» Excerpted data:
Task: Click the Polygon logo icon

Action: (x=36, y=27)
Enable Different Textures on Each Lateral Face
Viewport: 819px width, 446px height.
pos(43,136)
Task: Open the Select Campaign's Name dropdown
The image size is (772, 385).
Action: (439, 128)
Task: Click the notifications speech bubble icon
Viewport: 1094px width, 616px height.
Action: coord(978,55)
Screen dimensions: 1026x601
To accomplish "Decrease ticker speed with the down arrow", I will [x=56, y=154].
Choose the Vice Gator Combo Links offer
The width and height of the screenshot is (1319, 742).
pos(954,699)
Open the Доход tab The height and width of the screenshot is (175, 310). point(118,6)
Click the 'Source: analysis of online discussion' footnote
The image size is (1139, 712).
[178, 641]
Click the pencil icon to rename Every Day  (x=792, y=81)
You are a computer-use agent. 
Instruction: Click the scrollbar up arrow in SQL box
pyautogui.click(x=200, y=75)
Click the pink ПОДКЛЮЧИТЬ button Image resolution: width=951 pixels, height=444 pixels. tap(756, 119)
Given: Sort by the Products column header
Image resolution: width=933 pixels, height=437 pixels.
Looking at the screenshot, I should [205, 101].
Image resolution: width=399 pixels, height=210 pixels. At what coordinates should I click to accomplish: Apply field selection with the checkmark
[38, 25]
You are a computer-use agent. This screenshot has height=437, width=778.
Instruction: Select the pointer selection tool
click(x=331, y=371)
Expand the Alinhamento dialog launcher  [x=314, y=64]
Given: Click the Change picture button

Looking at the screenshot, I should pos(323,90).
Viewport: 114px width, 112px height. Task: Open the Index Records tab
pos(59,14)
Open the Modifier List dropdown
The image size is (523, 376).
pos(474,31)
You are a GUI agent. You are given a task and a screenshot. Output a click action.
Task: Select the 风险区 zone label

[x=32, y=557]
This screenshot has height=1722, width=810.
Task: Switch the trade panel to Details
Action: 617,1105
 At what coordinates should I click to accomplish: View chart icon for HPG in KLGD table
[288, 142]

» Short task:
Arrange the lines above as a numbered list, skipping the blank lines.

» Answer to this problem:
1. Task: Click the Polygon logo icon
2. Action: (x=36, y=27)
3. Enable Different Textures on Each Lateral Face
4. Viewport: 819px width, 446px height.
5. pos(43,136)
6. Task: Open the Select Campaign's Name dropdown
7. The image size is (772, 385).
8. Action: (439, 128)
9. Task: Click the notifications speech bubble icon
10. Viewport: 1094px width, 616px height.
11. Action: coord(978,55)
12. Screen dimensions: 1026x601
13. To accomplish "Decrease ticker speed with the down arrow", I will [x=56, y=154].
14. Choose the Vice Gator Combo Links offer
15. The width and height of the screenshot is (1319, 742).
16. pos(954,699)
17. Open the Доход tab The height and width of the screenshot is (175, 310). point(118,6)
18. Click the 'Source: analysis of online discussion' footnote
19. The image size is (1139, 712).
20. [178, 641]
21. Click the pencil icon to rename Every Day  (x=792, y=81)
22. You are a computer-use agent. 
23. Instruction: Click the scrollbar up arrow in SQL box
24. pyautogui.click(x=200, y=75)
25. Click the pink ПОДКЛЮЧИТЬ button Image resolution: width=951 pixels, height=444 pixels. tap(756, 119)
26. Given: Sort by the Products column header
27. Image resolution: width=933 pixels, height=437 pixels.
28. Looking at the screenshot, I should [205, 101].
29. Image resolution: width=399 pixels, height=210 pixels. At what coordinates should I click to accomplish: Apply field selection with the checkmark
30. [38, 25]
31. You are a computer-use agent. This screenshot has height=437, width=778.
32. Instruction: Select the pointer selection tool
33. click(x=331, y=371)
34. Expand the Alinhamento dialog launcher  [x=314, y=64]
35. Given: Click the Change picture button
36. Looking at the screenshot, I should pos(323,90).
37. Viewport: 114px width, 112px height. Task: Open the Index Records tab
38. pos(59,14)
39. Open the Modifier List dropdown
40. The image size is (523, 376).
41. pos(474,31)
42. You are a GUI agent. You are given a task and a screenshot. Output a click action.
43. Task: Select the 风险区 zone label
44. [x=32, y=557]
45. This screenshot has height=1722, width=810.
46. Task: Switch the trade panel to Details
47. Action: 617,1105
48.  At what coordinates should I click to accomplish: View chart icon for HPG in KLGD table
49. [288, 142]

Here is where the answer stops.